DATA EXTRACTS Start Marker
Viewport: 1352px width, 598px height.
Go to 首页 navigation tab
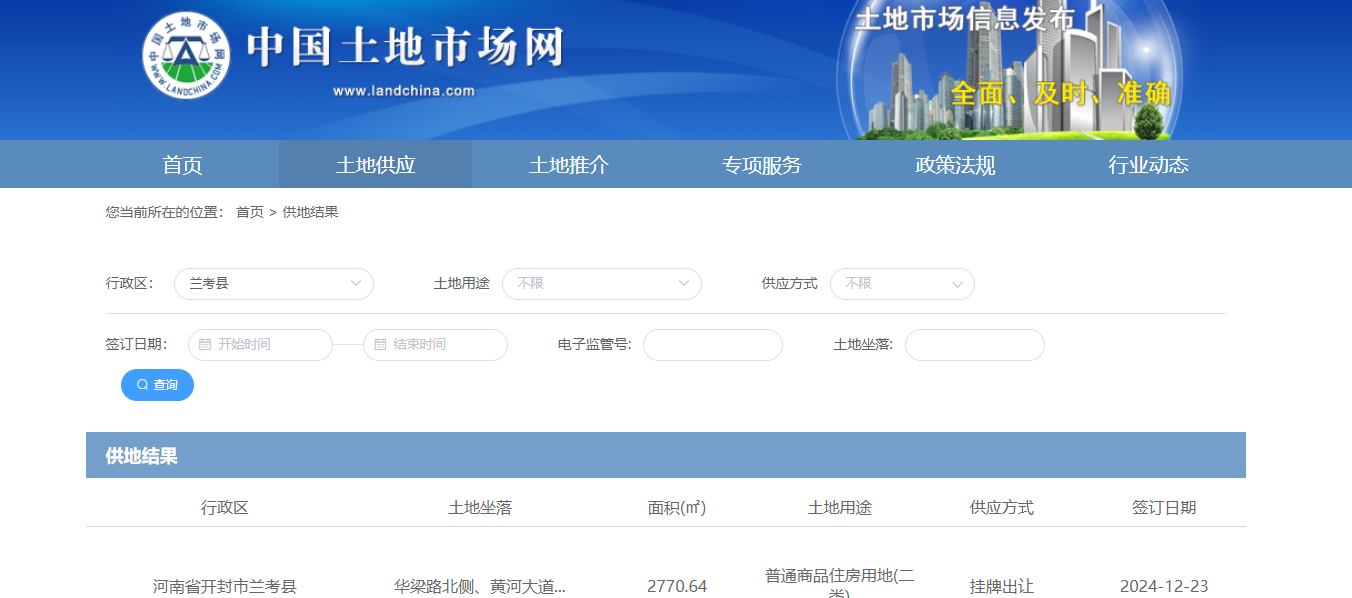[x=182, y=165]

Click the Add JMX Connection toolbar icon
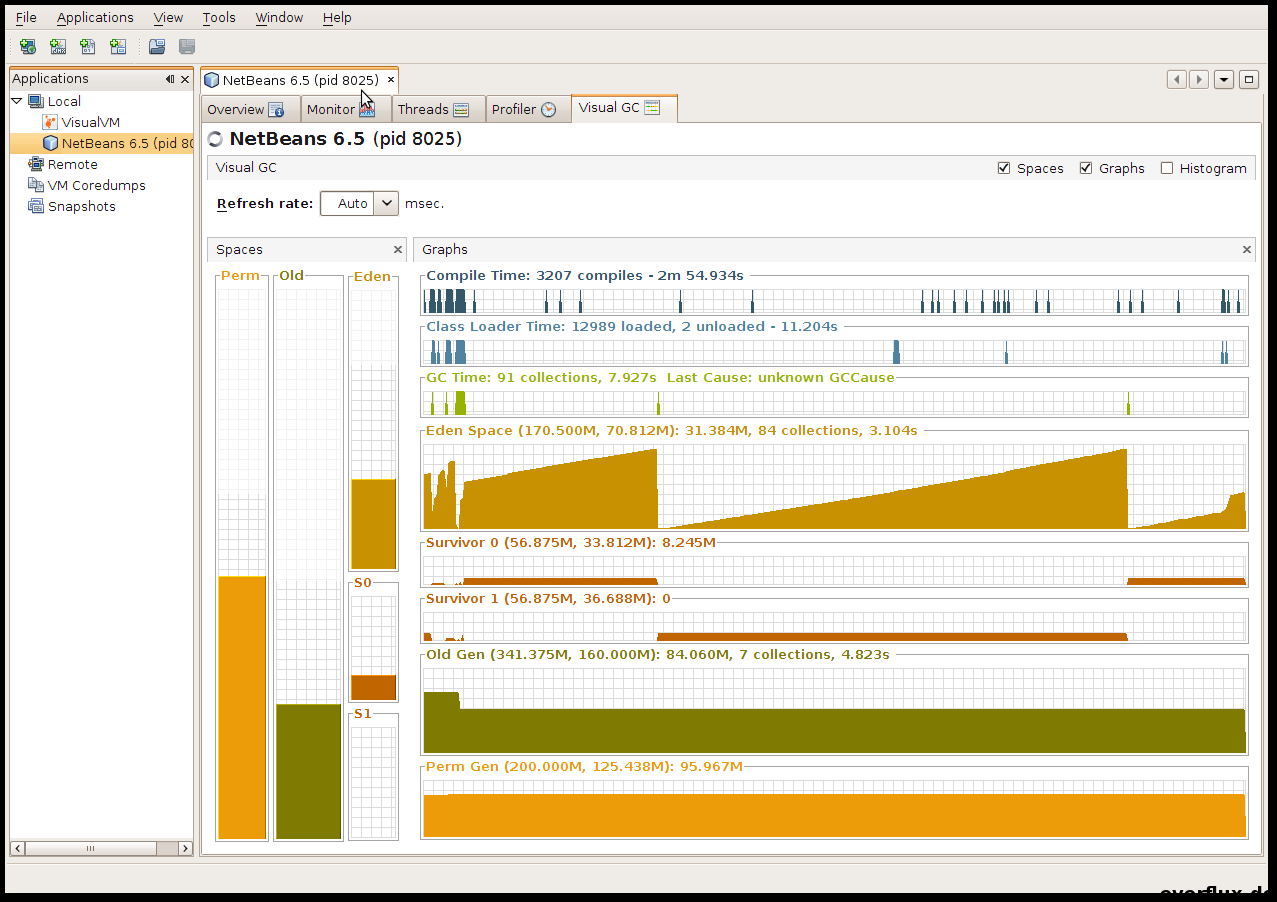[58, 46]
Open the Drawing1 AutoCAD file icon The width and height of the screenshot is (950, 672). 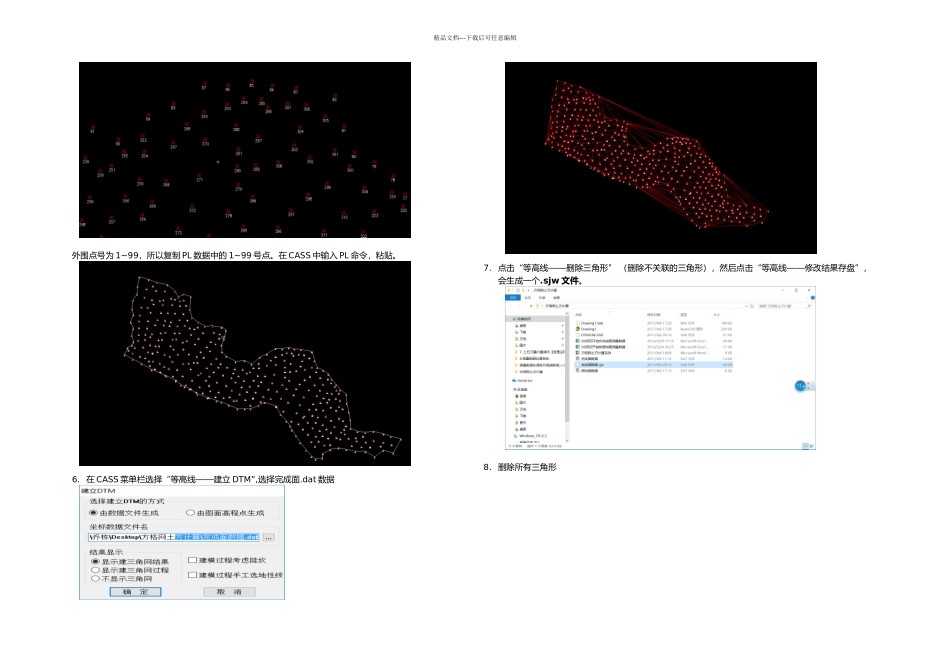coord(578,329)
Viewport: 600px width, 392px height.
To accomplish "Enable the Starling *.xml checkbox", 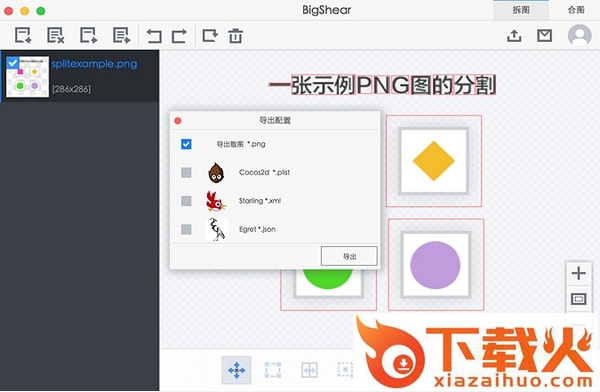I will pos(186,201).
DATA EXTRACTS End Marker
#### ACTION ITEM
Using the data above, copy each line that contains "Viewport".

#### ANSWER SECTION
Viewport: 1352px width, 598px height.
Viewport: 600px width, 392px height.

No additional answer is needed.